Z-Image: how to write prompts the model actually understands
Open · Updated:
Z-Image is Alibaba Tongyi-MAI's compact 6B image model with open Apache 2.0 weights. Its key features are bilingual text rendering (English plus Chinese) and a built-in Prompt Enhancer. Available in Base (50 steps, negative prompt) and Turbo (8 steps, sub-second inference on H800) variants. Runs on consumer GPUs from RTX 3060 upward.
What Z-Image does
Z-Image is 6 billion parameters on the S3-DiT (Scalable Single-Stream Diffusion Transformer) architecture. The Turbo variant is distilled to 8 steps, gives sub-second generation on H800 GPUs, and took first place among open-source models in the Artificial Analysis ranking. The Base variant runs the full 50 steps, supports negative prompts, trains LoRA, works with ControlNet (canny, depth), and supports the Z-Image-Edit mode.
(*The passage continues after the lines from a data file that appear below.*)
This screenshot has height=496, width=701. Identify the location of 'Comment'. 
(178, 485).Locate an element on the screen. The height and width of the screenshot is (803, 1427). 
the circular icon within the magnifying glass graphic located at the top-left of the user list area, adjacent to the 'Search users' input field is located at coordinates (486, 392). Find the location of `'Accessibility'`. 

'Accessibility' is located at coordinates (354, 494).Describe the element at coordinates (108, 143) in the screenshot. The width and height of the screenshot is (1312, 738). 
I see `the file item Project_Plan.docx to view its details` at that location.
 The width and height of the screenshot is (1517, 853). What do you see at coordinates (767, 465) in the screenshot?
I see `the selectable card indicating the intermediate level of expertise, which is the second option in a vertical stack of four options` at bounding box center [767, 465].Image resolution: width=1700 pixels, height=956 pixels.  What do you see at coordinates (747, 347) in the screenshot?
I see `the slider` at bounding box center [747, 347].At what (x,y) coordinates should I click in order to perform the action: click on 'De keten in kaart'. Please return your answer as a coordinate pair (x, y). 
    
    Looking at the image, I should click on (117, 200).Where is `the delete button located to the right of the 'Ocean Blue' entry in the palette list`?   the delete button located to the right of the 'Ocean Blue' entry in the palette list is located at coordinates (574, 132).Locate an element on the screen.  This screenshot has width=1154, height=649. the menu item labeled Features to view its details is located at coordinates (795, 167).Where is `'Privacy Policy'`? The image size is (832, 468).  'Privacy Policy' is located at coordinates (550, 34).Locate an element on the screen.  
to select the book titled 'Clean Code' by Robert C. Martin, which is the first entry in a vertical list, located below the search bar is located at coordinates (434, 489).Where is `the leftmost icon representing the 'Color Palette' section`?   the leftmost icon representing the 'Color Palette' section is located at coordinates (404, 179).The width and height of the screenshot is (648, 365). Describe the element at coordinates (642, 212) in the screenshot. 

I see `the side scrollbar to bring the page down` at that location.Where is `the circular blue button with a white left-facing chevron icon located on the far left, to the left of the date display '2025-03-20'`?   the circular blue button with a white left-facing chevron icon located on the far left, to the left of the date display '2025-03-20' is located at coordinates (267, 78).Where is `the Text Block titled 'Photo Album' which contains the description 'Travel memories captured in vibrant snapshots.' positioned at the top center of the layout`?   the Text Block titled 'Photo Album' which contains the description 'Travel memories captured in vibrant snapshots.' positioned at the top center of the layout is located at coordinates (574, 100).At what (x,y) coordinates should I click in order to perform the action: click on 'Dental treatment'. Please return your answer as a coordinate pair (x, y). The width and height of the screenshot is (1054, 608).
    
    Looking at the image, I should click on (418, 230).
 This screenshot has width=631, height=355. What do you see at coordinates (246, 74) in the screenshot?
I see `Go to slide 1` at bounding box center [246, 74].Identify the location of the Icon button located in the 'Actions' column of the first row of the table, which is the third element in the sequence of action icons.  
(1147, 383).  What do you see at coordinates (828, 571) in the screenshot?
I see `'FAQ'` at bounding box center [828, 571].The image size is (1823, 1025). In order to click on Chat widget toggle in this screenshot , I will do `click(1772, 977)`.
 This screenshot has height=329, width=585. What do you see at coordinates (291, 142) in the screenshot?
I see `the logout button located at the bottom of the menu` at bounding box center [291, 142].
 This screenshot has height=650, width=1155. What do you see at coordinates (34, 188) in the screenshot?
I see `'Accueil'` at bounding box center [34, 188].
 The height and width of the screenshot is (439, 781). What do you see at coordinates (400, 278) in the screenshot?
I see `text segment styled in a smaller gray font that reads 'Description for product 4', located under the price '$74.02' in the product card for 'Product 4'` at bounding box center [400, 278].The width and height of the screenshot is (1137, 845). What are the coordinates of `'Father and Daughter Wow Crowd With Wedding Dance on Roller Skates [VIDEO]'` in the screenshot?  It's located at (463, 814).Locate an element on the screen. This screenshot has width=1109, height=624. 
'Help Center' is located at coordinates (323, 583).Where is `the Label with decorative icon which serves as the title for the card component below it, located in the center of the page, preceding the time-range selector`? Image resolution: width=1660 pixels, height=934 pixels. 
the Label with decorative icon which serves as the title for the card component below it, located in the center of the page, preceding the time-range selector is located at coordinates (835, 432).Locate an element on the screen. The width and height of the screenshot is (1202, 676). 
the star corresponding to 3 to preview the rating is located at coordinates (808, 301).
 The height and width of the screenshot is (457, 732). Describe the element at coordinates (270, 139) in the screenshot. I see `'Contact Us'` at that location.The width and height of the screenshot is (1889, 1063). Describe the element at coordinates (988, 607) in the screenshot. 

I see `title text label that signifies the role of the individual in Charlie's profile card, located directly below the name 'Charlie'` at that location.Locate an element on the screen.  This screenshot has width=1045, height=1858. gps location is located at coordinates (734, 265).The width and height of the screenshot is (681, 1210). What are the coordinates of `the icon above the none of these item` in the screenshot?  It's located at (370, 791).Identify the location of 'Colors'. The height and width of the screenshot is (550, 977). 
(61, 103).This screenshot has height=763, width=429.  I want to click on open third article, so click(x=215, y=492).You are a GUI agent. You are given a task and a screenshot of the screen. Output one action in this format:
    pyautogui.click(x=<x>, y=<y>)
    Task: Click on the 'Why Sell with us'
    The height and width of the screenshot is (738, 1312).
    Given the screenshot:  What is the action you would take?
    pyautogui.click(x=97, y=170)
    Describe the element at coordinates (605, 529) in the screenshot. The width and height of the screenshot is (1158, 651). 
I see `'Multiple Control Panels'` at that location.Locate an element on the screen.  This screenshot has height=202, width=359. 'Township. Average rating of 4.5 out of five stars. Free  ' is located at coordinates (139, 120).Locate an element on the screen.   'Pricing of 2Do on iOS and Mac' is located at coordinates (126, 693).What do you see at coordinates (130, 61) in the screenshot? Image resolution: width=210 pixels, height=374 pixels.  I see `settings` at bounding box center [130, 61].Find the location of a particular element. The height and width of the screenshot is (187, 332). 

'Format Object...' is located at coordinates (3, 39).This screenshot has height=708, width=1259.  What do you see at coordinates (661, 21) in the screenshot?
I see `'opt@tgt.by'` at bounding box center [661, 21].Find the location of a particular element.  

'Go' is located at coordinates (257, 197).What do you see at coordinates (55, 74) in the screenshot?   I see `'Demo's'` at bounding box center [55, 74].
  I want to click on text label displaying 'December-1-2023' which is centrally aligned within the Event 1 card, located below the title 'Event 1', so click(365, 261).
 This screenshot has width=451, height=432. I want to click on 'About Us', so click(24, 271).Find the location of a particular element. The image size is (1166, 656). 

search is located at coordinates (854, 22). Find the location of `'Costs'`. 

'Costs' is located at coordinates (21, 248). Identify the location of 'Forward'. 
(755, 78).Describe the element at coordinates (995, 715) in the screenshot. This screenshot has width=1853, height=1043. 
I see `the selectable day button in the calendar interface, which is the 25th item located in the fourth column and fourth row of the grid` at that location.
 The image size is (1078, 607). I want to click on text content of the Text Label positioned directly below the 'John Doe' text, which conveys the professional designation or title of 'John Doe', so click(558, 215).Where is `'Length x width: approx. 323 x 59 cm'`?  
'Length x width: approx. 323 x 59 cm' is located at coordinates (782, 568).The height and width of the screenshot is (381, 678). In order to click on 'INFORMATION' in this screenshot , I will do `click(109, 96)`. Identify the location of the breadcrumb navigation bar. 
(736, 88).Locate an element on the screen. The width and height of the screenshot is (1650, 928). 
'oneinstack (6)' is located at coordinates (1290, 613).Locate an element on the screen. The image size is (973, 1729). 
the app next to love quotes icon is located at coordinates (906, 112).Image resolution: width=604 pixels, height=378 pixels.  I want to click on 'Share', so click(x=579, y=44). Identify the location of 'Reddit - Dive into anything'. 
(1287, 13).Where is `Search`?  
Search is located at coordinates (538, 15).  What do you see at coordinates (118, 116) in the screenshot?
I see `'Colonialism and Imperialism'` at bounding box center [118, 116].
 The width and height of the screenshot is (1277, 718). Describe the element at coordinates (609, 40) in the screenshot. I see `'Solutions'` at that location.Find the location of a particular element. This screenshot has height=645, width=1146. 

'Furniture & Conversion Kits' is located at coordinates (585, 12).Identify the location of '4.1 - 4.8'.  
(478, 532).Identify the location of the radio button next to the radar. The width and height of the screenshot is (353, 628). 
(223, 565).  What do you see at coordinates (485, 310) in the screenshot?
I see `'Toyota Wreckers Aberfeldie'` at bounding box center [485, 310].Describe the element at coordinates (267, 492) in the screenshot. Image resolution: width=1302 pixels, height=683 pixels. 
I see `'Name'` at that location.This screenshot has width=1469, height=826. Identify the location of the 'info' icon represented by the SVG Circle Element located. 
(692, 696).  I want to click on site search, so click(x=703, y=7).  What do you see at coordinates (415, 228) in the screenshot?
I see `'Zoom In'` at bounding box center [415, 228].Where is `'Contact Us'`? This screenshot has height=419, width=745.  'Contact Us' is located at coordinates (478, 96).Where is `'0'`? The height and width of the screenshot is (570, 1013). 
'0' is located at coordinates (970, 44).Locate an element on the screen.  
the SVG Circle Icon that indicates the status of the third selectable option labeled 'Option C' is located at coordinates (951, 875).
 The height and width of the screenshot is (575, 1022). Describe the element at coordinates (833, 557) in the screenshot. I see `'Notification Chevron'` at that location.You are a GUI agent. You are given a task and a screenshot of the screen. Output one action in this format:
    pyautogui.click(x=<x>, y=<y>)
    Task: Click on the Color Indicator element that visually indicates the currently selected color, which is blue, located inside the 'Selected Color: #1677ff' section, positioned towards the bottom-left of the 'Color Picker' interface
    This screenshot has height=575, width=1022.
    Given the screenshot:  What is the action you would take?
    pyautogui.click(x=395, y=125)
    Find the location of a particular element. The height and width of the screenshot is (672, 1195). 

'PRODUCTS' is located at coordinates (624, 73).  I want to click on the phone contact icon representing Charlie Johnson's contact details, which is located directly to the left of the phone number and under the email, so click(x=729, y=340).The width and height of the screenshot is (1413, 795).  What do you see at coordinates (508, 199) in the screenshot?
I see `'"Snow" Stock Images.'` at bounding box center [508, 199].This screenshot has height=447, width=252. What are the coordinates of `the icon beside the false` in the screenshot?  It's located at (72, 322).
Key numbers: flexible resolution up to roughly 4 megapixels, hardware target — RTX 3060 with 16 GB VRAM. The Apache 2.0 license permits commercial use. Run it via HuggingFace (locally), fal.ai (API), or integrate into your own stack. Both English and Chinese are natively supported — for the prompt itself and for in-image text rendering.
- 6B parameters on S3-DiT — more compact than competitors
- Bilingual text: EN + CN inside images
- Turbo — sub-second on H800, Base — negative prompt + LoRA
- ControlNet (canny, depth) + Z-Image-Edit
- Open-source under Apache 2.0, RTX 3060+ (16 GB VRAM)
Prompt structure
Detailed descriptive prompts work best:
[Subject with details] + [Style keyword] + [Lighting] + [Composition] + [Quality modifiers]
Style keywords Z-Image responds well to: «oil painting», «3D render», «anime style», «photorealistic», «watercolor», «pencil sketch». Lighting — «natural light», «studio lighting», «golden hour», «dramatic shadow», «neon glow». Composition — «close-up», «wide shot», «bird's eye», «centered», «rule of thirds». Quality modifiers — «ultra-detailed», «high-resolution», «crisp», «sharp» — in Z-Image these actually move the needle, unlike many open-source models.
For in-image text rendering specify it explicitly in quotes: «A vintage poster with the title "Spring Festival" in red bold letters». Z-Image renders both Latin script and Chinese characters — its key feature versus competitors of similar size.
Prompt Enhancer and ambiguous prompts
Z-Image ships with a built-in Prompt Enhancer (PE) — a component that injects reasoning and common sense at the moment the prompt is processed. This lets it produce sensible output even from short ambiguous descriptions: the model fills in the missing pieces with plausible detail.
Useful for rapid prototyping and creative experiments, but it does not replace a good prompt. If predictability matters, write it out: PE patches gaps, it does not interpret key decisions on your behalf. In practice: «cat in a garden» → PE invents the breed, time of day, garden type. «A british shorthair cat sitting in a Japanese moss garden at dawn» → the result is more predictable and closer to intent.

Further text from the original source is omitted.